When Rutgers officials informed him of the suspension, he said, they told him that he was effectively refusing to teach the course and inappropriately involving students in the dispute over the assignment.
Neither a spokesman for the university nor the chair of the anthropology department, Douglas H. Blair, would comment on the situation, on the grounds that the matter was a private personnel issue.

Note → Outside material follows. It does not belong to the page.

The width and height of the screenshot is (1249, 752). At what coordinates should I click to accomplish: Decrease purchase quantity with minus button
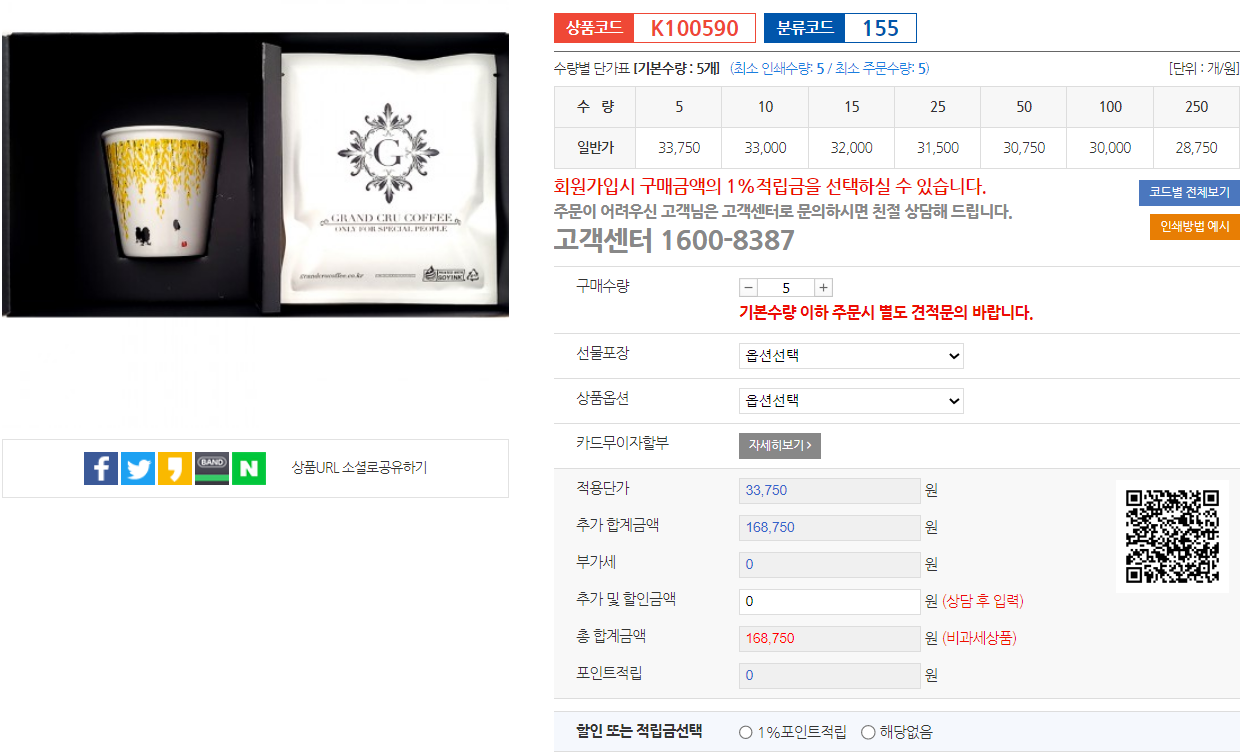point(748,288)
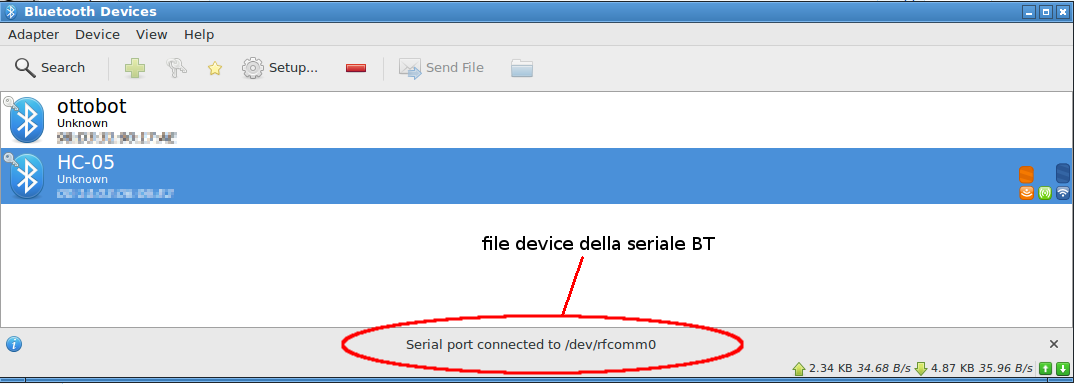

Mr. Trivers, who wrote highly influential papers in the early 1970s on subjects like sexual selection and altruism, and has since published such books as Genes in Conflict: The Biology of Selfish Genetic Elements (with Austin Burt, Harvard University Press, 2006), has had a contentious few years at Rutgers. In 2012 he was ordered to stay off the campus for five months after several alleged instances of threatening behavior, principally a heated face-to-face argument with Mr. Cronk. Mr. Trivers has denied that he threatened anyone.
Mr. Trivers and Mr. Cronk had been co-authors, with five other scholars, of an article in Nature, in 2005, that founded positive associations between physical symmetry in Jamaican men and dancing ability. Mr. Trivers said that the data in the article were flawed, and he lobbied for it to be retracted. He and Mr. Cronk apparently disagreed about how to handle revisiting the article, which was finally retracted in November 2013. Mr. Trivers said he was still required to avoid Mr. Cronk’s office and the surrounding area.
Mr. Trivers said he met with administrators last Thursday to discuss the matter, but declined to comment about the meeting, out of a fear of interfering with his formal discussions with the university, except to strongly deny that he was refusing to teach “Human Aggression.”